Excerpt to read:
Note: If you lose connection to the server and re-login, these following steps need to be repeated.
Activate the pre-installed conda virtual environment and define some shell environment variables:
source activate MIntO
export MINTO_DIR="$HOME/MIntO"
export PROJ_DIR="$HOME/tutorial"
Go to the folder where we already run some preparatory parts of MIntO:
cd $PROJ_DIR
cd metaG
Look around in the folder! Note the structure of the directories.
Next, define some Snakemake parameters, to use conda environments and limit resources:
SNAKE_PARAMS="--use-conda --restart-times 1 --keep-going --latency-wait 60 --jobs 10 --cores 16 --resources mem=58 --conda-prefix $MINTO_DIR/conda_env --shadow-prefix $PWD/.snakemake"
Copy metadata file from the MIntO repository’s tutorial folder:
cp $MINTO_DIR/tutorial/metadata/tutorial_metadata.txt .

Excerpted records:
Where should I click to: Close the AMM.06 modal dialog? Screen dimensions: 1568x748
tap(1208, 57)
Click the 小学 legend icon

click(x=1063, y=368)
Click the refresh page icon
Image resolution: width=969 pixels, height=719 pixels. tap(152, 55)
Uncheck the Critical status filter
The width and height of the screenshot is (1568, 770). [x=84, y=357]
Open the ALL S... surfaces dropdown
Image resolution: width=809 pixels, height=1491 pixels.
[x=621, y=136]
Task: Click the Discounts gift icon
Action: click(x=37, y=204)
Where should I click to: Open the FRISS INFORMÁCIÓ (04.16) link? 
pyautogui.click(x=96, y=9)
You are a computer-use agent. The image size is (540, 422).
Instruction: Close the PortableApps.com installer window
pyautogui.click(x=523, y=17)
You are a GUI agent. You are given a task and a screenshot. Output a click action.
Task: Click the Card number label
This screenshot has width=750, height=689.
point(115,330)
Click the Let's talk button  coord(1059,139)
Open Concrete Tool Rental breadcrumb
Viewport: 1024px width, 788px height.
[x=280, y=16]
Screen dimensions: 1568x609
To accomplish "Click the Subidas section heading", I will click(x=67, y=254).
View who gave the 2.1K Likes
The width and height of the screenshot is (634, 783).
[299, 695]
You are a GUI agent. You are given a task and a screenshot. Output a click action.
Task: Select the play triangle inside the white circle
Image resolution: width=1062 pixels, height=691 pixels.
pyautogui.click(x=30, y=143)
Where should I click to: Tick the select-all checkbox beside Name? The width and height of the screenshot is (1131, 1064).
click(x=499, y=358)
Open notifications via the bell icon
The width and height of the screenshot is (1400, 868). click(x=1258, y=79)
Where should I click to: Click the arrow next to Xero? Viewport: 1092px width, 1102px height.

Set of tasks:
1/ Answer these questions about the tutorial excerpt on MIntO:
(a) What command activates the conda environment?
(b) Which two folders are entered with cd, in order?
(c) What is the name of the metadata file that gets copied?
2/ Write out everything in the records from the line containing "Where should I click to: Tick" down to the end of the records, including both of those lines.
The tutorial excerpt and the records are unrelated material.

Solutions per task:
1/
(a) source activate MIntO
(b) $PROJ_DIR, then metaG
(c) tutorial_metadata.txt

2/
Where should I click to: Tick the select-all checkbox beside Name? The width and height of the screenshot is (1131, 1064).
click(x=499, y=358)
Open notifications via the bell icon
The width and height of the screenshot is (1400, 868). click(x=1258, y=79)
Where should I click to: Click the arrow next to Xero? Viewport: 1092px width, 1102px height.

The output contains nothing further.